What to do
Each line below needs to be printed again exactly.

::::::::

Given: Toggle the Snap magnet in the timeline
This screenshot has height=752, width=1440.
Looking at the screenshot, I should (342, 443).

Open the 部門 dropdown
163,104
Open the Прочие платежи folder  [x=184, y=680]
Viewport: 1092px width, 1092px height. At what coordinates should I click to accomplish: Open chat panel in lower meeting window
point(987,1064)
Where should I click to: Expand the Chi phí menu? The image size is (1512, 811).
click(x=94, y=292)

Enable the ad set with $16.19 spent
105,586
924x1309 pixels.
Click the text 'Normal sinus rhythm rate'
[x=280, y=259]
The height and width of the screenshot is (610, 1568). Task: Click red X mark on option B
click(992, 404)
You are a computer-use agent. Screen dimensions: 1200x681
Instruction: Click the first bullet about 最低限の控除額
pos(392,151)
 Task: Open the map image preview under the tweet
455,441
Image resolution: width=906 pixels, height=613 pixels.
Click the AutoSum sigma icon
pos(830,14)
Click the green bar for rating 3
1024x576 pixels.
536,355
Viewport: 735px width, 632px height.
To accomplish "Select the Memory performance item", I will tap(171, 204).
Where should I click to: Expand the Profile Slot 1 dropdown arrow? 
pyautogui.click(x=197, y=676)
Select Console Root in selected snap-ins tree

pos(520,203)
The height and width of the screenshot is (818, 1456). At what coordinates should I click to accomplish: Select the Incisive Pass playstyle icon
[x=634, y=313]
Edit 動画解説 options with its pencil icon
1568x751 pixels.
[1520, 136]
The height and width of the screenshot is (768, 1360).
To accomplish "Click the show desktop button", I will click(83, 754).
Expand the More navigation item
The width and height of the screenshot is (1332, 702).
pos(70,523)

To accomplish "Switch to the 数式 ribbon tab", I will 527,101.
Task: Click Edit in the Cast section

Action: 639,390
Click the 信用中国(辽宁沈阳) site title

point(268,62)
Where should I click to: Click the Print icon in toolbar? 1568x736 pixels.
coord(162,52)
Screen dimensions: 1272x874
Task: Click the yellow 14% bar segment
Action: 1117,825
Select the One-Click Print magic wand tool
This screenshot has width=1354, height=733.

::::::::

Response
Given: Toggle the Snap magnet in the timeline
This screenshot has height=752, width=1440.
Looking at the screenshot, I should (342, 443).

Open the 部門 dropdown
163,104
Open the Прочие платежи folder  [x=184, y=680]
Viewport: 1092px width, 1092px height. At what coordinates should I click to accomplish: Open chat panel in lower meeting window
point(987,1064)
Where should I click to: Expand the Chi phí menu? The image size is (1512, 811).
click(x=94, y=292)

Enable the ad set with $16.19 spent
105,586
924x1309 pixels.
Click the text 'Normal sinus rhythm rate'
[x=280, y=259]
The height and width of the screenshot is (610, 1568). Task: Click red X mark on option B
click(992, 404)
You are a computer-use agent. Screen dimensions: 1200x681
Instruction: Click the first bullet about 最低限の控除額
pos(392,151)
 Task: Open the map image preview under the tweet
455,441
Image resolution: width=906 pixels, height=613 pixels.
Click the AutoSum sigma icon
pos(830,14)
Click the green bar for rating 3
1024x576 pixels.
536,355
Viewport: 735px width, 632px height.
To accomplish "Select the Memory performance item", I will tap(171, 204).
Where should I click to: Expand the Profile Slot 1 dropdown arrow? 
pyautogui.click(x=197, y=676)
Select Console Root in selected snap-ins tree

pos(520,203)
The height and width of the screenshot is (818, 1456). At what coordinates should I click to accomplish: Select the Incisive Pass playstyle icon
[x=634, y=313]
Edit 動画解説 options with its pencil icon
1568x751 pixels.
[1520, 136]
The height and width of the screenshot is (768, 1360).
To accomplish "Click the show desktop button", I will click(83, 754).
Expand the More navigation item
The width and height of the screenshot is (1332, 702).
pos(70,523)

To accomplish "Switch to the 数式 ribbon tab", I will 527,101.
Task: Click Edit in the Cast section

Action: 639,390
Click the 信用中国(辽宁沈阳) site title

point(268,62)
Where should I click to: Click the Print icon in toolbar? 1568x736 pixels.
coord(162,52)
Screen dimensions: 1272x874
Task: Click the yellow 14% bar segment
Action: 1117,825
Select the One-Click Print magic wand tool
This screenshot has width=1354, height=733.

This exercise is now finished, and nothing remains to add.